Legal
Terms of Service (draft)
Not legal advice. This draft is for structure and UX only. A licensed attorney must review and replace it before you rely on it for liability, fair housing, or defamation posture.
Set SUPPORT_EMAIL or NEXT_PUBLIC_SUPPORT_EMAIL in production to show a public contact here.
Service and eligibility
Rent Review Boston offers tools for renters to share opinions and factual information about past tenancies tied to specific addresses in Boston. Listings, landlords, and third parties are not parties to these Terms unless you add them elsewhere.
Draft age rule: the service is intended for users who are at least 18 years old. Final Terms should match COPPA/children’s privacy choices and any signup enforcement you implement.
User content, fair housing, and defamation
You are responsible for your reviews. Counsel should define prohibited content, including harassment, discrimination or steering (federal and state fair housing), privacy violations (e.g. posting someone else’s contact info), clearly unlawful material, and bad-faith false statements. Describe how moderation works, approximate timelines, and appeals.

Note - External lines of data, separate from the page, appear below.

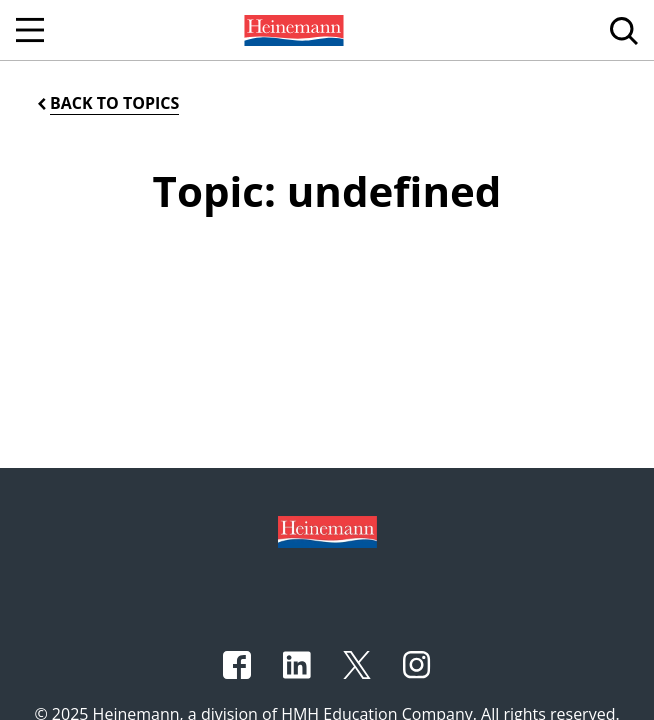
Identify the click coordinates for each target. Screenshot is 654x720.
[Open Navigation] (30, 30)
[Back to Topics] (106, 103)
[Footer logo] (327, 530)
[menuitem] (292, 30)
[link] (292, 30)
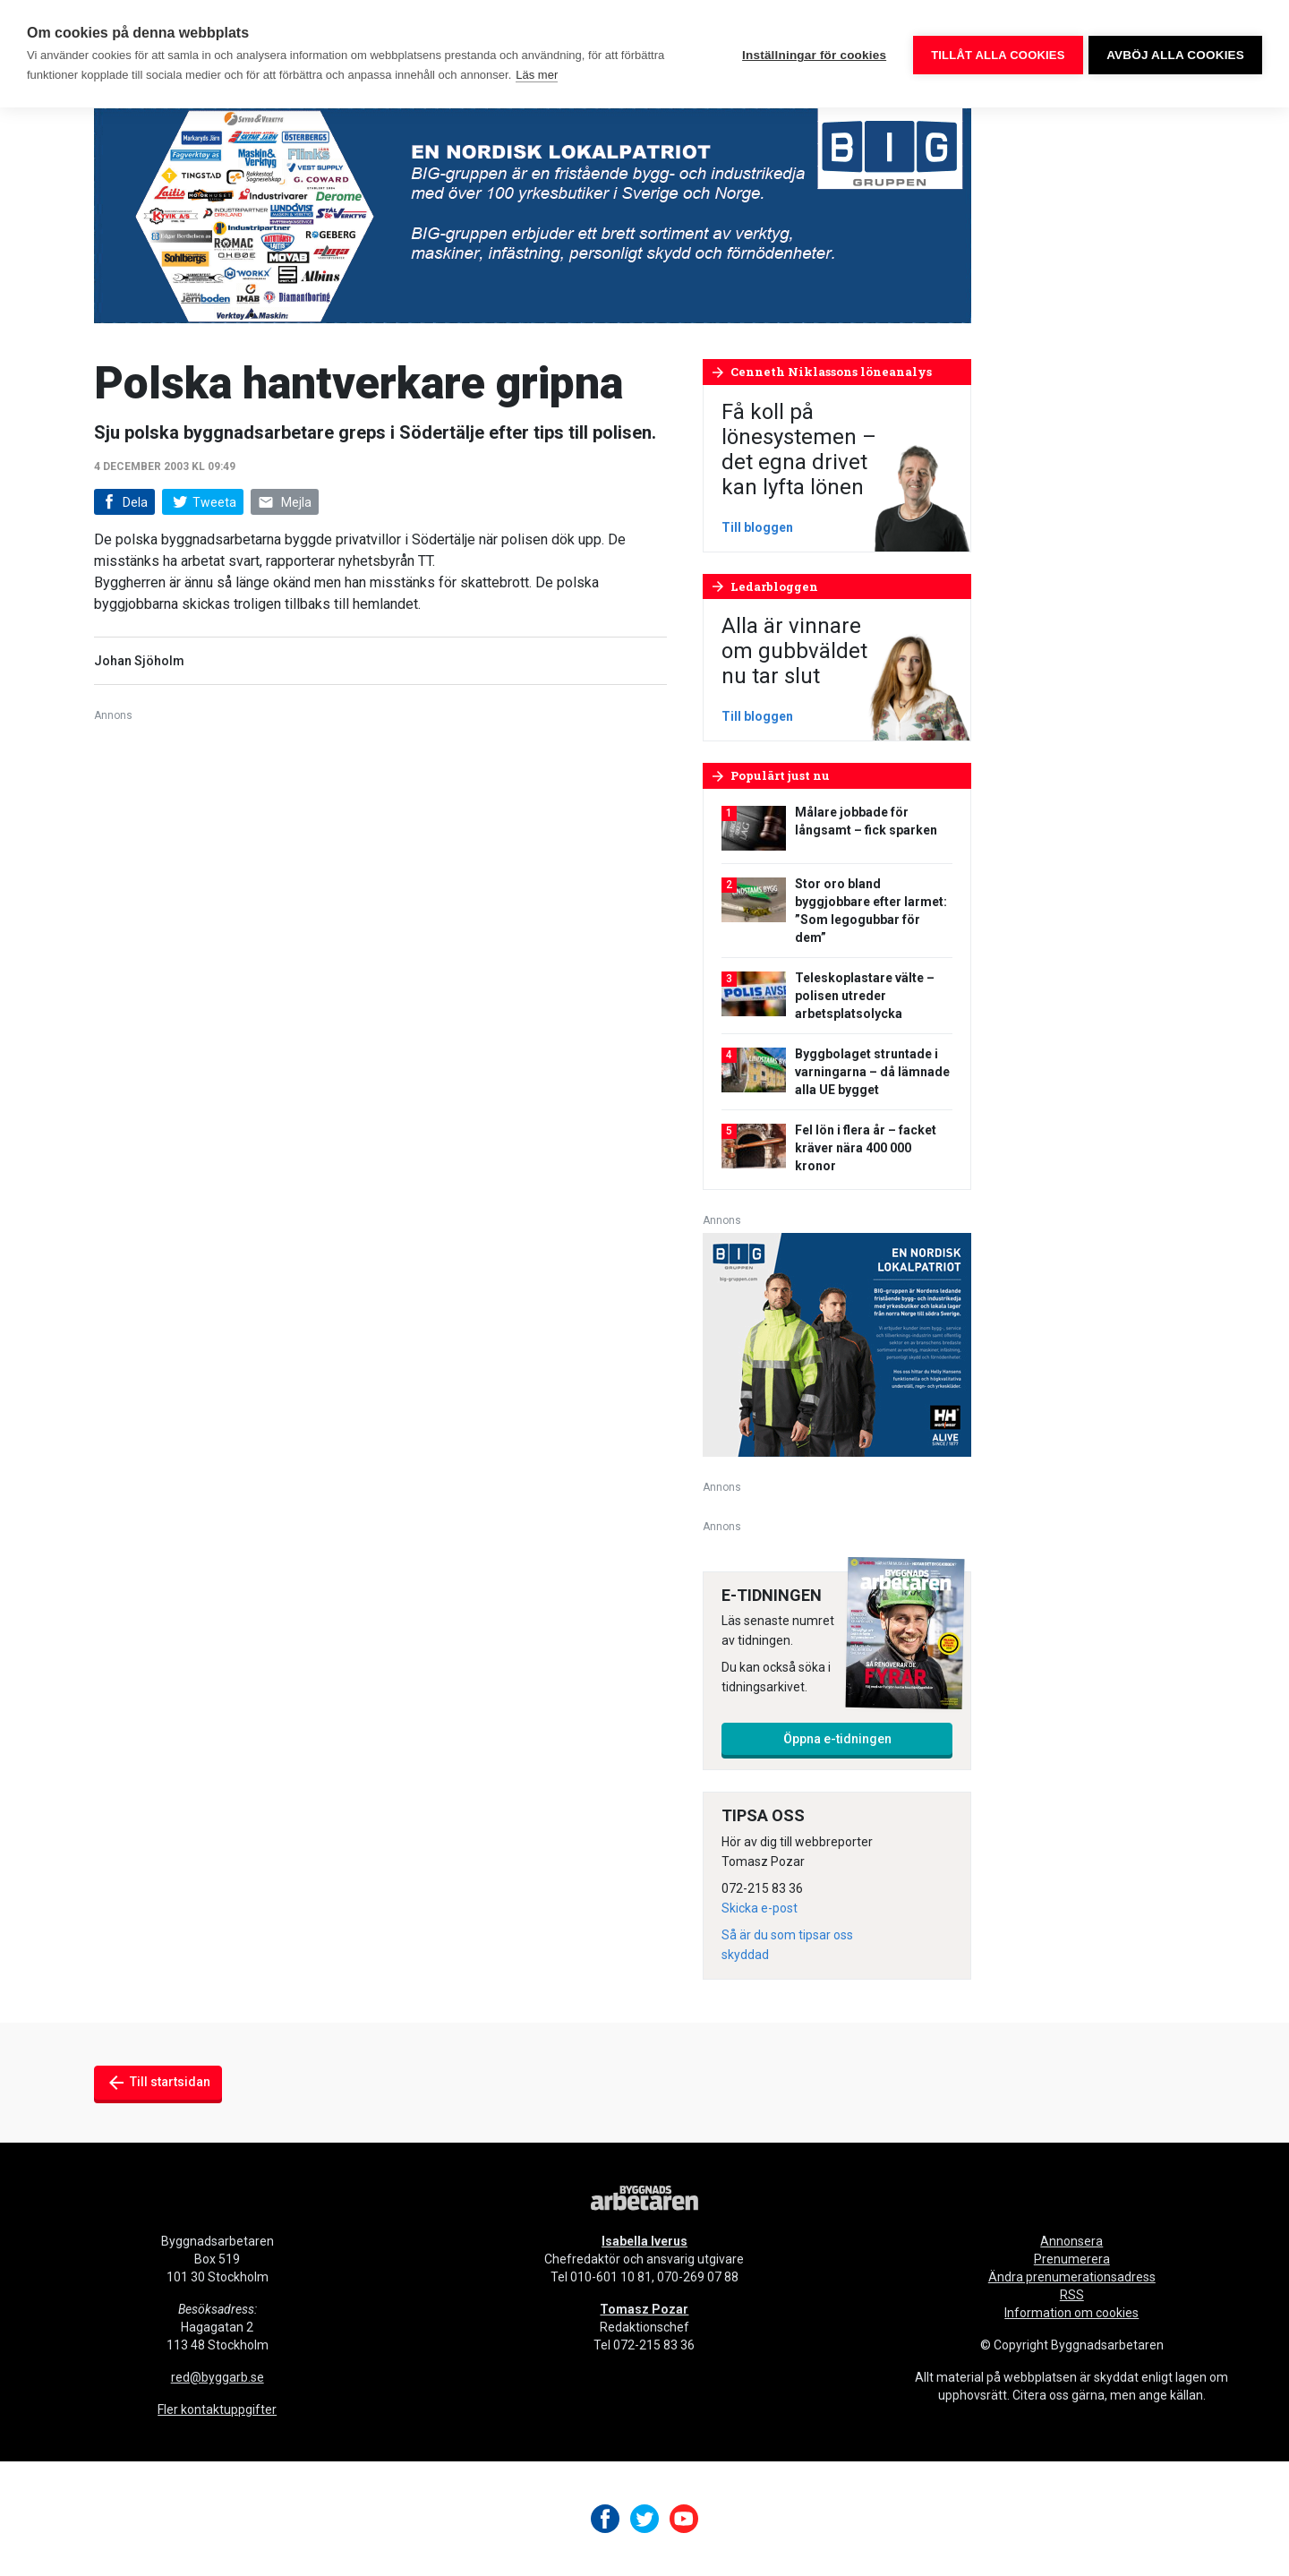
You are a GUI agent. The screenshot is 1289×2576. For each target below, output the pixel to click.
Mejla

Reviews are user opinions and experiences, not professional inspections or legal conclusions. Final Terms often include disclaimers of warranties and a liability cap—your lawyer should tailor those.

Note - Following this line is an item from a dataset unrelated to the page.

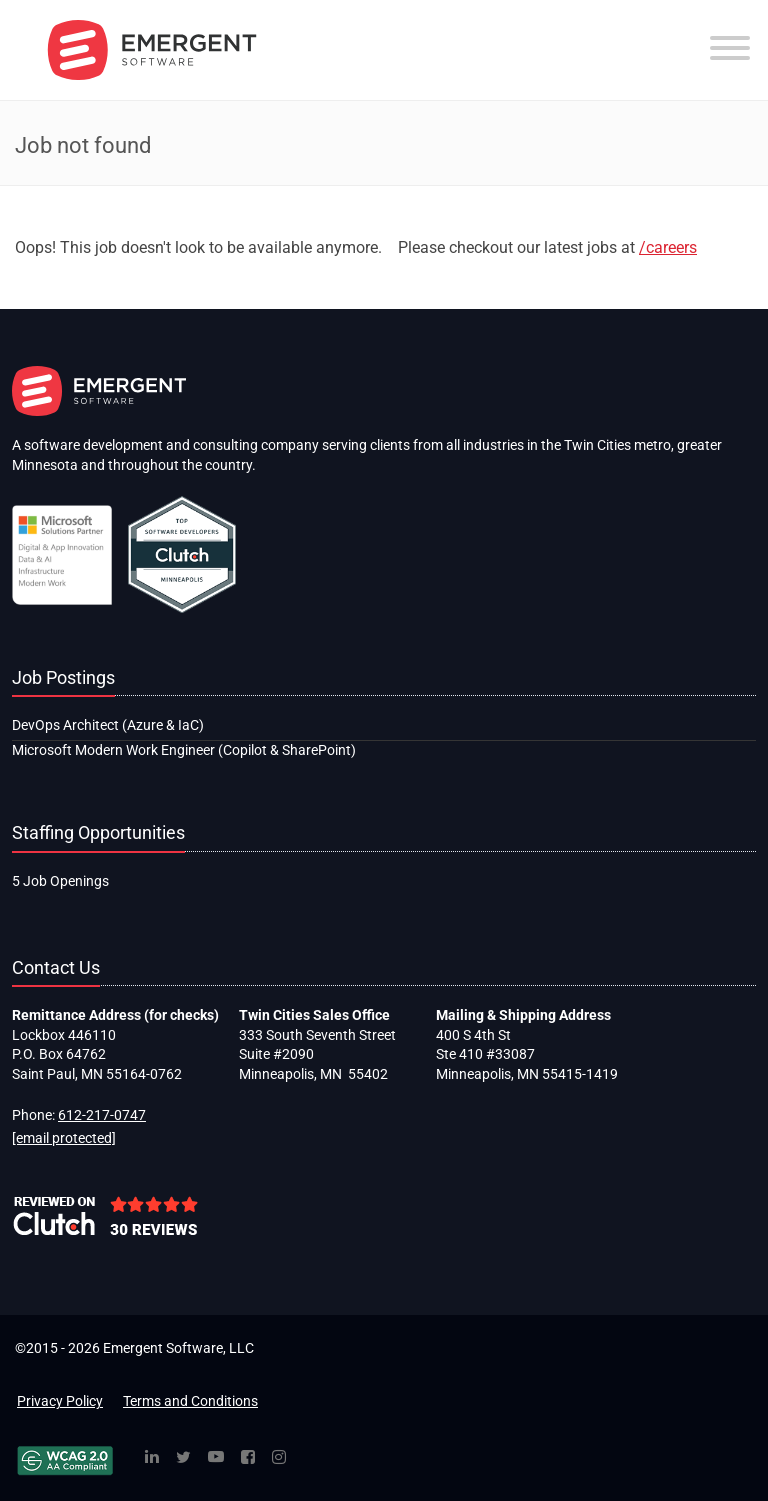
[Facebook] (248, 1458)
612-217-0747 (102, 1115)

Reporting, takedowns, and repeat infringement
The product includes reporting flows for reviews. Your final Terms should describe how reports are handled, any counter-notification or appeal steps, and (if you allow photos or other media) a DMCA/copyright agent block with designated agent name, address, and email for takedown notices.
Privacy
Data practices are summarized in the draft Privacy Policy. The final Terms should cross-reference it and any subprocessors (hosting, email, SMS, analytics).
Massachusetts and general provisions
Counsel typically chooses governing law, venue or arbitration, class action waivers (where enforceable), assignment, and how you may change these terms. For a Boston-focused product, Massachusetts law and local consumer rules may deserve explicit treatment.